A recent Education Week article discusses how e-readers may be able to help students with dyslexia and reading disabilities. To date, there is not much research to confirm that e-readers can improve reading skills but the devices are still evolving and many educators believe that there is true potential. Some of the benefits that e-readers on the market today can provide are: text-to-speech functionality, the ability to change the size of the type, and a built-in dictionary that can help students look up words and pronunciations. In addition, children may feel more comfortable using the devices in front of their peers because e-readers were not specifically designed for students with disabilities, students may need less assistance from teachers and parents, and the devices could help reduce the time it takes for students to receive the content they need in the format that they require.
Along with these benefits, there are additional capabilities that could be added to e-readers to make the devices more powerful. David H. Rose, the founder and chief education officer for the Center for Applied Special Technology, says, for now it is imperative to bring together the manufacturers of e-readers, as well as educators, policymakers, and experts in educational technology, to determine what features e-readers could and should include.

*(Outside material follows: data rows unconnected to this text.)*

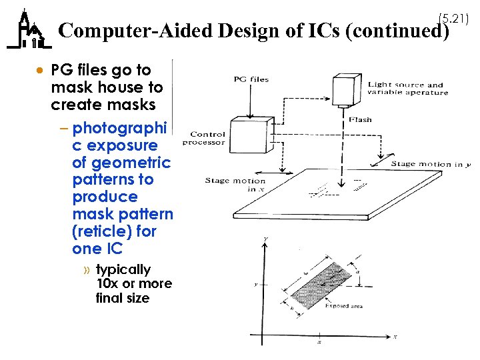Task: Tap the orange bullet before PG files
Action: click(x=41, y=70)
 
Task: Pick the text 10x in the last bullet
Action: click(x=107, y=283)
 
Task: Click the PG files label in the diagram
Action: click(x=251, y=80)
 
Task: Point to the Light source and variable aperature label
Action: click(x=407, y=89)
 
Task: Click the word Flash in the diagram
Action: click(x=360, y=120)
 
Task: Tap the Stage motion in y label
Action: click(x=430, y=164)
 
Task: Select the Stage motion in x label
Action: click(x=235, y=185)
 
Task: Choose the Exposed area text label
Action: click(x=344, y=306)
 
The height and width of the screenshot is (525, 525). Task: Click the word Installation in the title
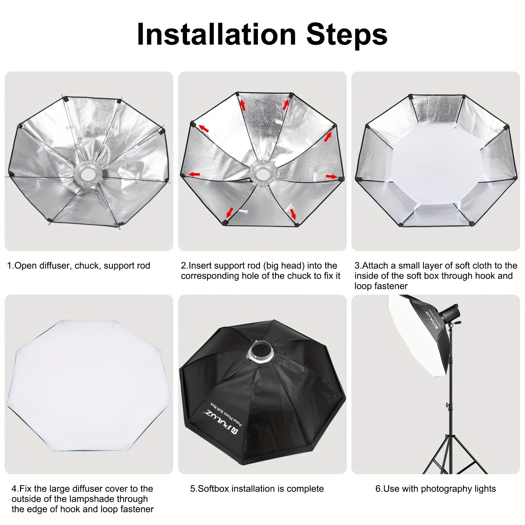tap(216, 34)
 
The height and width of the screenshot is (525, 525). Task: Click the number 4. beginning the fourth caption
tap(15, 489)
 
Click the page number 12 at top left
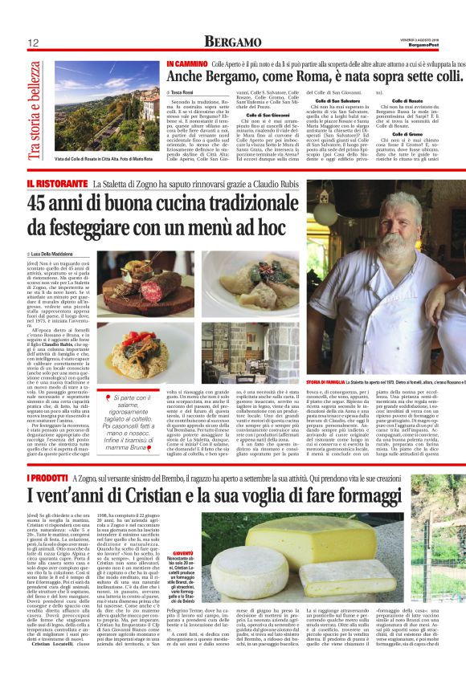point(35,43)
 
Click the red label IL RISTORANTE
point(57,185)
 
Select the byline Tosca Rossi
point(184,93)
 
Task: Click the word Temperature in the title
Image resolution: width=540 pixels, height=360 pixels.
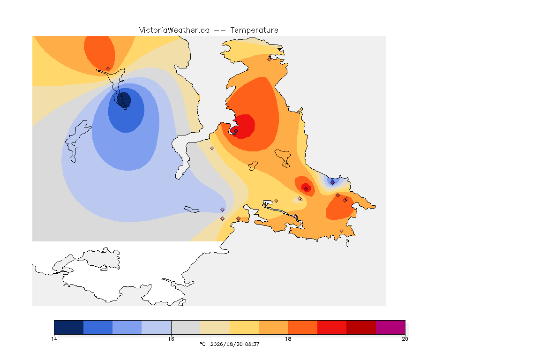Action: tap(254, 30)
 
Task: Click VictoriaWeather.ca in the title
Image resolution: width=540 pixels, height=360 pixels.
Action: tap(174, 30)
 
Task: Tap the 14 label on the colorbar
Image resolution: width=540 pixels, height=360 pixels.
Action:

Lotta Larson, an assistant professor of curriculum and instruction at Kansas State University, pointed out that professional development will also be required. "I don't think the e-reader in itself is going to make a difference, but if it's used with effective instruction, then it can make a huge difference.”
As the devices evolve and more experiments are implemented, we can expect that additional research will be conducted to determine if e-readers can improve reading skills and assist those with reading disabilities.